Rosina definitely has many different sides to her. She might be a bit of a bookworm when it comes to her studies, but she also runs a kick-ass social media account where she expresses her love for fashion and advocates for the topics that she believes in.
“I just think fashion is just a way to express yourself, and I think everyone’s fashion sense is completely different and that’s why I love it so much,” she says. “It’s so individualistic.”
Living in Pittsburgh, Pa., Rosina never really felt like she could own her style choices, that was until she visited New York City.
This was where she found that she could truly be free and her style choices and didn’t have to conform to any certain box.
“I would wear like my communion dress with cowgirl boots and a black hat and things like that,” says Rosina. “I just wanted to be so free and open to trying new looks, and New York is huge on that.”
Breaking the boundaries of fashion didn’t stop there for Natter, and it wasn’t long after that she stopped caring about the judgments people placed on her.

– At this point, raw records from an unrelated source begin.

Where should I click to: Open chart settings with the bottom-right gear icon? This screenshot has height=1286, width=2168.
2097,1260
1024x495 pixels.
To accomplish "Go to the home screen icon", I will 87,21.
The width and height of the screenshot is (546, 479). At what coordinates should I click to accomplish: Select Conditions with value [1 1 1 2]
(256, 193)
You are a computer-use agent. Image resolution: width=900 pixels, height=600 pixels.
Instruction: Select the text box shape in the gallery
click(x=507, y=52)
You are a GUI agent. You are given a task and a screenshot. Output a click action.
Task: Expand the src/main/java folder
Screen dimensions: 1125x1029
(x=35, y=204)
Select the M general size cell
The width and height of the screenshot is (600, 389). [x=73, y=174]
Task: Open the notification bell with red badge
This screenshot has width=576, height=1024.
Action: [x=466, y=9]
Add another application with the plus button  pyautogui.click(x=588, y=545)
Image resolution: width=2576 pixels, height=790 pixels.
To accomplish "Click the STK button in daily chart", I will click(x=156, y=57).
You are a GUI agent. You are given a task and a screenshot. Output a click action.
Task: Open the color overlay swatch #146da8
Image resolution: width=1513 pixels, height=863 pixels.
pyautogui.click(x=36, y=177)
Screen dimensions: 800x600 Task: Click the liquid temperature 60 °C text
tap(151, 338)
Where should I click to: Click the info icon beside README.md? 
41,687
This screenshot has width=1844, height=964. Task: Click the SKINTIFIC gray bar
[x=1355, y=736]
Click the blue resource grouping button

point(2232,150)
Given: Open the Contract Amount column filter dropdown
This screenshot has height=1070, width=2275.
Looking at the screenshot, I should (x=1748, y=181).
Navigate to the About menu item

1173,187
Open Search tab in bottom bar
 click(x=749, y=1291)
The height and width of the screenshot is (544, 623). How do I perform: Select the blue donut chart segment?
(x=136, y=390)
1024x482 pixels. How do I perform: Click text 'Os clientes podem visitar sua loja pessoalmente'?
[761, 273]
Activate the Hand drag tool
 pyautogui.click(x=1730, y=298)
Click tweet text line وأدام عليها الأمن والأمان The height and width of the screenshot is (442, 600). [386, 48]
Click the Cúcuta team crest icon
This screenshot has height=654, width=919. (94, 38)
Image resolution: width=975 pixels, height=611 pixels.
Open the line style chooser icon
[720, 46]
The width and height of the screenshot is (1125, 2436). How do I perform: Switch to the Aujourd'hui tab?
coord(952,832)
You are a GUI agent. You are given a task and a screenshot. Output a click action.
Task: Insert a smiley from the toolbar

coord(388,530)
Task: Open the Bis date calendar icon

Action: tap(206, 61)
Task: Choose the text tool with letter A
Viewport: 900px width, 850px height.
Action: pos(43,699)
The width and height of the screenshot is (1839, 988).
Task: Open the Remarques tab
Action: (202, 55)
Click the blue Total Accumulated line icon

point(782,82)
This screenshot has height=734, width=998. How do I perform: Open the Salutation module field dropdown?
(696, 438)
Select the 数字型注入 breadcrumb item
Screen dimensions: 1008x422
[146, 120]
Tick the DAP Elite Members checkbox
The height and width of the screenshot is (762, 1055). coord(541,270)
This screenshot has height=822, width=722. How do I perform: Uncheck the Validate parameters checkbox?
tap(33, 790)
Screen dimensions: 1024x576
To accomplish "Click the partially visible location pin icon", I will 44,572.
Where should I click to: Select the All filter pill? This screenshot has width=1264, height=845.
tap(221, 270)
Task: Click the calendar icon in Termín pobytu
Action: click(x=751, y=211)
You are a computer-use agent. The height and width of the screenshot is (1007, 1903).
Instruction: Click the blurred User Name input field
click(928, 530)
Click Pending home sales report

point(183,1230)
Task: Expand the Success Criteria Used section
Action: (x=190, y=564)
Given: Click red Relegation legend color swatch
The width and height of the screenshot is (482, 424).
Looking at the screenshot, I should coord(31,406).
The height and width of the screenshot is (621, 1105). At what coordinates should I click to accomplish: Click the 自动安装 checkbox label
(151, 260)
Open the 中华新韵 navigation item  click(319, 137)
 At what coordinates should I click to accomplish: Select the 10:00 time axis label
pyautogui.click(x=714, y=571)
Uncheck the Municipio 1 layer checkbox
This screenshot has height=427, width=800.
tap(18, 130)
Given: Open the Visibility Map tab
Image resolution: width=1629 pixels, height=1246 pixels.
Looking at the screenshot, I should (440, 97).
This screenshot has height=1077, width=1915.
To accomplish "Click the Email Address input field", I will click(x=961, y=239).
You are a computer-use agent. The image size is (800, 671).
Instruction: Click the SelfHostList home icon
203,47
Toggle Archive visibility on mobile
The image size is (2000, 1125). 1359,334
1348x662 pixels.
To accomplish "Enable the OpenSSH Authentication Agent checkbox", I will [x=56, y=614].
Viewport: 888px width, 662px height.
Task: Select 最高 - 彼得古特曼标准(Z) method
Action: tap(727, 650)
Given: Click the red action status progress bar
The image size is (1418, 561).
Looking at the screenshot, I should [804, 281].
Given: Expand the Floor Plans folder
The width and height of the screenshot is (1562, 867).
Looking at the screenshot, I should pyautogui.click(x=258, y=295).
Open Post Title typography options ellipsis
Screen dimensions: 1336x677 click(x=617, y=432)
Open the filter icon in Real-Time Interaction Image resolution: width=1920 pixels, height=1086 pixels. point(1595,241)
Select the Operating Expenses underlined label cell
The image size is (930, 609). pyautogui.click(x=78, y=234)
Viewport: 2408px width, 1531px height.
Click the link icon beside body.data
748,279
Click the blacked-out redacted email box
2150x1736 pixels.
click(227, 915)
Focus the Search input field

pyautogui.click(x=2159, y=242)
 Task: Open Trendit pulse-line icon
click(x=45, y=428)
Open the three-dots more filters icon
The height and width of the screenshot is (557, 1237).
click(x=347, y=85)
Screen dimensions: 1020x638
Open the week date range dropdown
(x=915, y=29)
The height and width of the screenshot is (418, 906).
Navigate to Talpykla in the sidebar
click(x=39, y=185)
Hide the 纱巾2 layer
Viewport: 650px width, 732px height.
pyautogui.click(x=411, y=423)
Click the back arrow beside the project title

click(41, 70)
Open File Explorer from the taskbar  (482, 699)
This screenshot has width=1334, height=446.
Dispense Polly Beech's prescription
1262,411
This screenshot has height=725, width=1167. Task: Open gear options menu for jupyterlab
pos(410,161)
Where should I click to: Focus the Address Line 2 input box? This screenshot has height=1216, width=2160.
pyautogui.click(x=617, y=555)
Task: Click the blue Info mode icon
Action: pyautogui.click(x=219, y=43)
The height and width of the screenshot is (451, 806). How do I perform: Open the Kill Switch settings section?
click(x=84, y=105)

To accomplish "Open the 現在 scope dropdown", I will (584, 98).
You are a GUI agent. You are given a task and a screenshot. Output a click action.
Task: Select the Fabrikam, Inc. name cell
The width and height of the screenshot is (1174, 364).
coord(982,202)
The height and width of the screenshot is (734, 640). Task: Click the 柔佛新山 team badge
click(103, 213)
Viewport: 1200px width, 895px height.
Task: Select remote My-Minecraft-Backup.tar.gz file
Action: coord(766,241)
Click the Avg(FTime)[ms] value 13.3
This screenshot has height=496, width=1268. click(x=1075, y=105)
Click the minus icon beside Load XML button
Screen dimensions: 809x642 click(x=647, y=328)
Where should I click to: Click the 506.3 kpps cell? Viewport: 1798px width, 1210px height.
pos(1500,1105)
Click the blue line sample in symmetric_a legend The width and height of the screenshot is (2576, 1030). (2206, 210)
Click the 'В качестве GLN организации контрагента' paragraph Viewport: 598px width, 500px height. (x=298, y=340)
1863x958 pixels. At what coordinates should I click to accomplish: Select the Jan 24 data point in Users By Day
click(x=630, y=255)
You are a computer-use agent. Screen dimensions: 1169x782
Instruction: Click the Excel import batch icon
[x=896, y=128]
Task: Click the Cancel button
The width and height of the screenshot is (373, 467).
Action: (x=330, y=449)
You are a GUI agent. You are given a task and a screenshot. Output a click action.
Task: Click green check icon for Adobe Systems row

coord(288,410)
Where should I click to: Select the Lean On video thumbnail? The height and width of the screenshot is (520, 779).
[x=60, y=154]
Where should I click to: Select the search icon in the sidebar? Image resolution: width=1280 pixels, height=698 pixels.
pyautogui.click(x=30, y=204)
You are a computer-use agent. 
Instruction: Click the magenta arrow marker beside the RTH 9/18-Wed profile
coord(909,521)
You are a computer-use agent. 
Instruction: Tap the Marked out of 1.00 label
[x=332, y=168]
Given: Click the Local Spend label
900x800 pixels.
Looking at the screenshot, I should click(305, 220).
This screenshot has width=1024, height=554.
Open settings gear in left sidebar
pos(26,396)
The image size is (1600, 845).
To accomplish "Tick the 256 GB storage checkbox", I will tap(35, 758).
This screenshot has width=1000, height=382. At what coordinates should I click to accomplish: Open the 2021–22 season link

“At some point, I was just like – ‘you know what? I don’t care. I feel good, I look good and I’m just going to wear whatever I want.”
She describes her style now as streetwear and loves the look of 90s vintage clothing. Natter says most of her clothing is thrifted, and she loves making a statement with one item. Whether that be through her accessories like rings or shoes, she is always making sure something stands out.
“If you ask me in three months, my fashion sense is going to change, but I think that’s why I love fashion so much,” Rosina says.
Another part of her identity Rosina feels passionately about is her nails, which she makes sure to get done every four weeks by small business owner Aliya Wray back home in Pittsburgh. In choosing a design, she looks to music artists in genres like rap and R&B, pop culture moments and trends to pick out her new funky nail look.
“I plan my nails like I plan my outfit. I am really into the style and aesthetics of them,” Rosina says.
Rosina says in some ways modeling gave her the confidence to just stop caring about what other people thought of her and her fashion choices, and the rest of her ‘strong woman’ attitude she says she definitely gets from her mom.
“I got my female empowerment from my mom. She is everything that I want to be, and she embodies everything that I want to be,” Rosina says. “She’s strong. She’s independent. And she doesn’t need anyone. She gets things done herself and doesn’t rely on anyone, but at the same time, she’s vulnerable and accepting of other people.”
Self-growth takes time, and Rosina explains that accepting herself and breaking boundaries didn’t happen overnight.
She grew up in an ‘alpha male household’ where she, like many women, had experienced toxic masculinity, and she was slut-shamed for her clothing choices. Rosina explains this perspective growing up made her fashion sense become more rebellious, and it wasn’t until it was just her mom and her that she fully embraced the true sense of who she is as a person.
“It really took it being just my mom and me to be like, ‘F– what anyone has to say. I’m gonna do what I want, wear what I want, dress how I want and talk how I want,’” Rosina says. “And if I offend someone, I want to talk about it and tell you that I’m sorry for offending you, but I’m not going to apologize for being myself.”
Having this sense of self-confidence also allowed her to expand her interests in not only fashion, but also advocating and speaking out about the topics she believes in such as women’s rights, LGBTQIA+ rights, and the Black Lives Matter movement.
“I think that just comes full circle with everything that I’m into with gender studies, women’s studies, with LGBTQ and race studies. All of that just kind of ties into who I am with fashion and everything,” Natter says. “I just use myself as a platform for being so comfortable and confident with myself, but also learning to accept others and to make other people feel as confident as I do because everyone is beautiful in their own differences.”